Breathing is fundamental and usually automatic. If you’re doing it right, you don’t notice it. If your breathing goes wrong, though, you realize it pretty quickly. It may cause discomfort, disrupt sleep, and limit the kind of activities you can perform.
Studies have been performed to figure out just how much chronic sinusitis—that is, sinusitis that doesn’t go away within a few weeks, but rather becomes an ongoing problem—affects quality of life, and in what ways. (Sinusitis is also called rhinosinusitis by ear-nose-throat specialist doctors, because inflammation of the nose and sinuses almost always go together.1
The researchers’ findings
One study, published in 2010 in Otolaryngology—Head and Neck Surgery, the official peer-reviewed medical journal published by the American Academy of Otolaryngology—Head and Neck Surgery Foundation, tracked the quality of life for 302 patients from July 2004 to December 2008.4 The author found that according to two scales commonly used to measure patient quality of life,5 a large majority of patients who reported low scores experienced significant improvement following surgery. In other words, for these 302 people, most of their lives were made better by endoscopic sinus surgery.

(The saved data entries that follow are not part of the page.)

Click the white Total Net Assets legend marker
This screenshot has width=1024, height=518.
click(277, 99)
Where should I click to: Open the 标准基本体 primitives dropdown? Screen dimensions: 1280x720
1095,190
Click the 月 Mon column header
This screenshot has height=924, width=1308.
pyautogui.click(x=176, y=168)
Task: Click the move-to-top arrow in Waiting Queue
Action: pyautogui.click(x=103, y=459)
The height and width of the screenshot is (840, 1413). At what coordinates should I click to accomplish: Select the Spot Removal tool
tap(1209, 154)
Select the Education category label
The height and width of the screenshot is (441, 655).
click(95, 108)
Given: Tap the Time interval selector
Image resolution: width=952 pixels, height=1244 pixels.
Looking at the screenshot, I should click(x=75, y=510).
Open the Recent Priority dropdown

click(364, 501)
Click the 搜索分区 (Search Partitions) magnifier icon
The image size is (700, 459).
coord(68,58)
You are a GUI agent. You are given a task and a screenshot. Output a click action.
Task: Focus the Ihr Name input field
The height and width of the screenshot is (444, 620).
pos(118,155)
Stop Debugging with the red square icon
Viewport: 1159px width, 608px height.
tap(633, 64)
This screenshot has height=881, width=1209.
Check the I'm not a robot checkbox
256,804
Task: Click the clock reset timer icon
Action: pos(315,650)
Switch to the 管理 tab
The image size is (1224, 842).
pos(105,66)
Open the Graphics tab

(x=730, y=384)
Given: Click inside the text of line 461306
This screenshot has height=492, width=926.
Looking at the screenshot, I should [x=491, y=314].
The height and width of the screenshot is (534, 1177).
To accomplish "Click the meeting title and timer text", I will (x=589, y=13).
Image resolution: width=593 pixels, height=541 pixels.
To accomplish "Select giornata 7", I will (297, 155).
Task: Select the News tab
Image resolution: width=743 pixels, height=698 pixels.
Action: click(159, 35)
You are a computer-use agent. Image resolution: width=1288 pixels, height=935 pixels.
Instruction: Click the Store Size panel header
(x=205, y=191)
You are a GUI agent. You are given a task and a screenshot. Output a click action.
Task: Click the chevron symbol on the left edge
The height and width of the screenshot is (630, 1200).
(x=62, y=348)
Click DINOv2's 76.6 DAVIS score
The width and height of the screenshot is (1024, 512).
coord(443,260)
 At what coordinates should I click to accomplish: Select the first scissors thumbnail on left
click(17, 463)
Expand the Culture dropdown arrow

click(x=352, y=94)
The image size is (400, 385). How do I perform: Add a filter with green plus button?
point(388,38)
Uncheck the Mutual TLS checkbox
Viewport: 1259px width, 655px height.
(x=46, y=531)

Another study6 was published in 2015 in JAMA Otolaryngology—Head and Neck Surgery, the American Medical Association’s peer-reviewed journal for research on ear, nose, and throat medicine. This study set out to determine whether obstructive sleep apnea negatively affected the lives of people also suffering from chronic sinusitis, specifically if it made their sinusitis symptoms worse. As the authors noted, “Patients with chronic rhinosinusitis (CRS) have reduced sleep quality linked to their overall well-being and disease-specific quality of life (QOL).”
The study measured quality of life before and after sinus surgery. The researchers found “significant postoperative improvement” in quality of life in patients both with and without sleep apnea.
Disrupted sleep, constant discomfort, and inability to fully focus on or perform daily tasks are serious consequences of chronic sinusitis. The disorder is treatable, however, and symptoms are often reduced following treatment. An ear-nose-and-throat specialist doctor, also known as an otolaryngologist or ENT, is specially trained to assist patients with continuous or repeated sinus disorders.